*** RECORD EXCERPTS Section Begins ***

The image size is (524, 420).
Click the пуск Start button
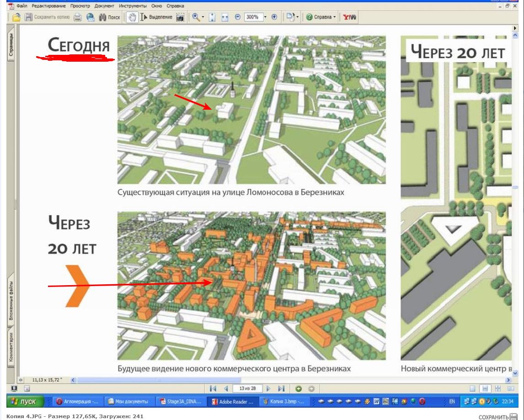(26, 401)
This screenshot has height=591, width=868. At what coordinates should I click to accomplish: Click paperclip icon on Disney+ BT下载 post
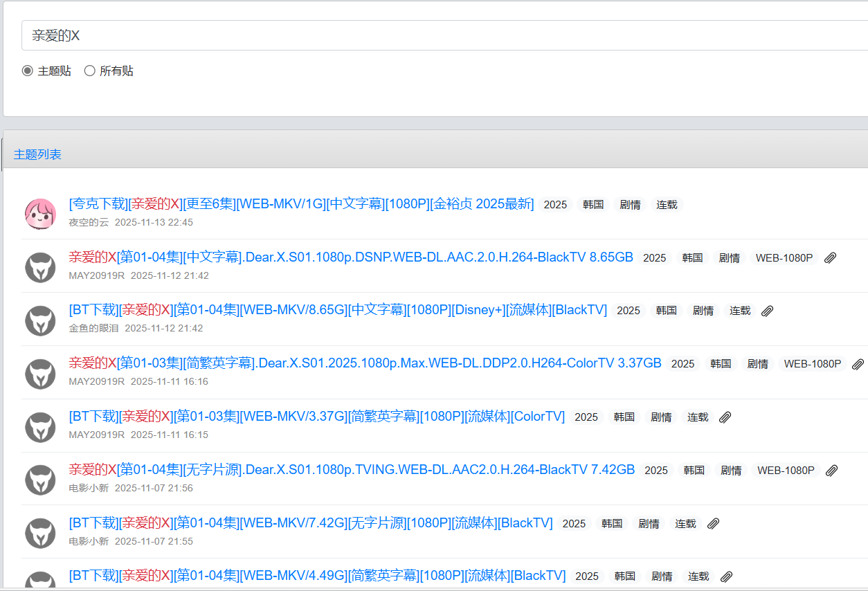coord(767,311)
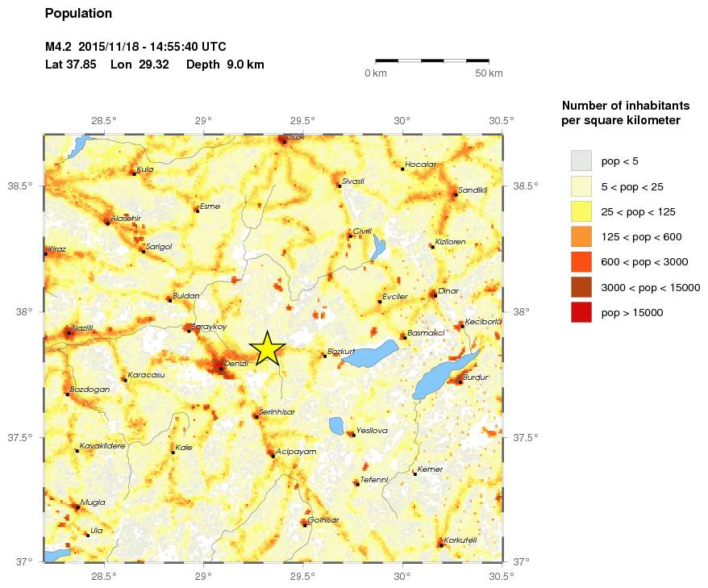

*** RECORD EXCERPTS Section Ends ***

[TASK DIRECTIONS]
Each line of the listing above must be given again exactly; the pictures are to be left out.

[RESULT FOR THIS EXERCISE]
The image size is (524, 420).
Click the пуск Start button
(26, 401)
This screenshot has height=591, width=868. At what coordinates should I click to accomplish: Click paperclip icon on Disney+ BT下载 post
coord(767,311)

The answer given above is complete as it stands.